Although we use modern tools and systems like Segment, Mixpanel, and Mode Analytics, those are only tools to produce, access, and visualize data.
A typical data analysis process looks something like this:
- Step 1: Define Your Questions
- How many customers created a Dashboard this month and then canceled?
- Step 2: Set Clear Measurement Goals
- How has that number changed month-to-month, by cohort, or by subscription plan? Is it a positive change?
- Step 3: Collect Data
- Time to write some queries (if you have the data)
- Additional tracking may be required…
- Step 4: Analyze Data
- Apply descriptive statistics and data cleaning methods to summarize the results.
- Create some great looking charts
- Step 5: Interpret Results
- Apply domain knowledge
This process works well when it’s been established, leaving little room for interpretation.
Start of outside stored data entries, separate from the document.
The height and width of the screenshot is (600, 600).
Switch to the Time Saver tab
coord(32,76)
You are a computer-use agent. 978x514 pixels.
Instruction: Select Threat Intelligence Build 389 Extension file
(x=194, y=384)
Where I often found the process breaking down was during the crucial collect and analyze steps.
Although I personally have a solid understanding of my process and methods used to deliver data, that process was opaque to the end user. Without understanding how I came to the results, the data are not trustworthy.
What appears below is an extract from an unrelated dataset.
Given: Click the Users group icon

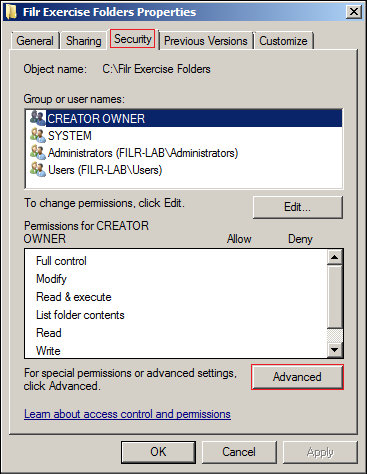Looking at the screenshot, I should [x=38, y=169].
The RADS framework was created to address the concern with data accuracy and scalability. Like with any agile process, my plan is to implement and test RADS while still in development.
RADS is an acronym for Repeatable, Accurate, Dependable, and Scalable.
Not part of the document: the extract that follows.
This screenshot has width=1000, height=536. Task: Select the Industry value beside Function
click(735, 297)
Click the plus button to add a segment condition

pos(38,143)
Data that represent these qualities have a better chance of being a trustworthy and reliable source of insights for your business.
Let’s dive into each of the qualities.
The process to retrieve data should be repeatable while providing consistent results.
Each task required to fetch this data should have these characteristics:
- A well-defined order of operations.
- Can be visualized in a flow chart or a numbered list.
- Simple to understand by a person with limited domain expertise.
- A SQL query should be well documented and easy to execute, even if the user is not a SQL expert.
- Be efficient and not use significant computing resources.
- Is your code well written? Are you running locally or on a cluster?
- Prevent the introduction of errors or bugs into the systems.
- Read-only is your friend
- Do the heavy lifting up front, then write clean data to new tables for use with simplistic queries
The data queried should be an accurate representation of the source data.
Qualities of accurate data include:
- The sample data is a normally distributed.
- If we query events for only 50 customers, do those customers represent our total customer base?
- The data does not contain unaccounted for null values.
- Data such as plan price (for paying), account id, or customer status should never be null.
- Null values indicate no activity ever occurred
- Results can be reverse engineered.
- If we have a result, we can view the data that was used to get to that result.
Systems break. Code has bugs. Data processes should be dependable and have built-in redundancies if possible.
Qualities to achieve for dependable data include:
- The data is always available
- The source of data is stored in perpetuity
- Contingency plans exist for data loss & restoration
- Data can pass rigorous audits
When the process to collect data is Repeatable, Accurate, and Dependable is has a better chance of being a scalable process.
After initial data scoping and implementation, ongoing data usage and maintenance should use little to no resources.
The methods used to collect and analyze data should have these qualities:
- Be automated if possible
- Require little user interaction to view data results
- Require little user input to change variables
- Be easily accessible
- Run quickly and produce readable results
- Be simplistic and well documented
Time to Implement
That’s a quick summary of the RADS framework. From here the process will be developed and tested to ensure the data produced not only provides great insights but instills trust.